Às 4h30 da manhã, quando o som do Córrego da Inês fica mais nítido a 50 metros de casa, o menino Aleandro, de 6 anos, acorda animado para ir à escola. Separa o uniforme e se junta aos dois irmãos mais velhos. Juntos e de forma ligeira, eles percorrem, por 50 minutos, uma subida de quase dois quilômetros no meio da escuridão, em uma estrada estreita, com chão de terra, pedregulhos e cascalhos pelo meio do Cerrado.
A situação é complicada para os pais, que desistiram de estudar porque não havia apoio para chegar à cidade. O avô, que recebeu o certificado de autorreconhecimento de comunidade remanescente de quilombo, espera que os mais novos não passem pelas mesmas dificuldades do passado.
A conquista dos moradores foi celebrada, pois deixa mais próxima a possibilidade de demarcação e titulação do território. A certificação já impulsiona a comunidade a buscar políticas públicas que contemplem as necessidades dessas pessoas.

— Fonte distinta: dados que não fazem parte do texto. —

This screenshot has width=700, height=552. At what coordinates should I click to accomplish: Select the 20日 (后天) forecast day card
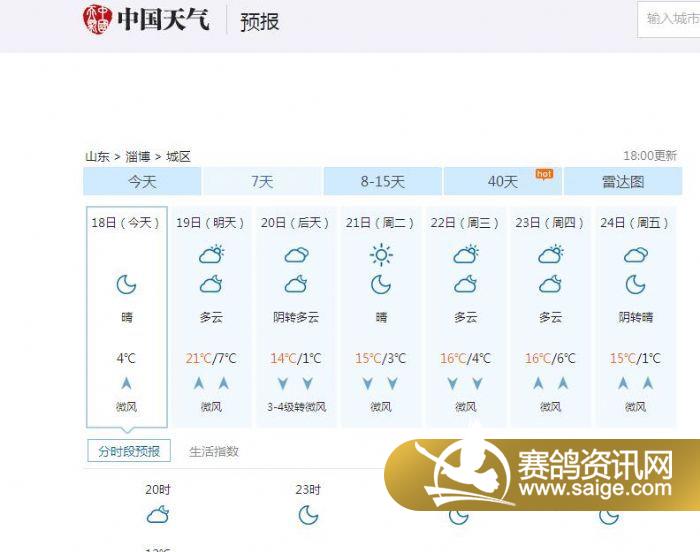296,315
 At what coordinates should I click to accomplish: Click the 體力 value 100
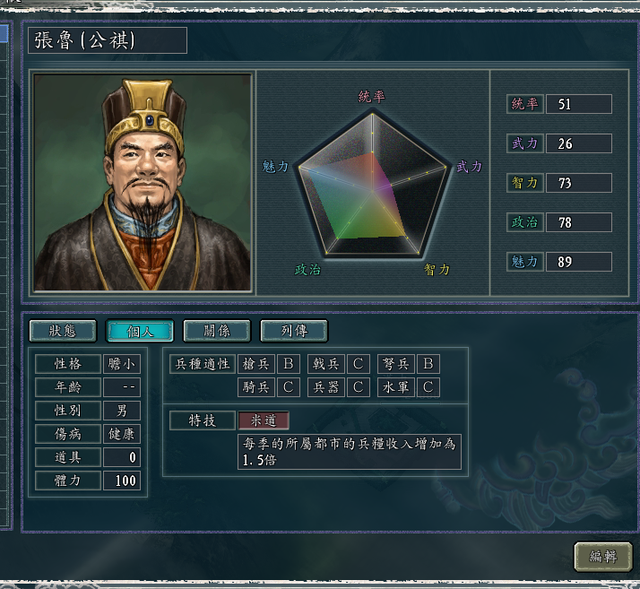point(122,480)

A família tem esperança de que a estrada tenha alguma iluminação. "Hoje é muito escuro", lamenta o pai. Os irmãos Aleandro e Alecssandro acreditam que vale a pena caminhar pelo meio da estrada, durante a madrugada, para conhecê as letras e fazer novos amigos. "A escola é local para conhecer as letras e fazer novos amigos", diz Aleandro, exibindo o caderno com sílabas copiadas do quadro.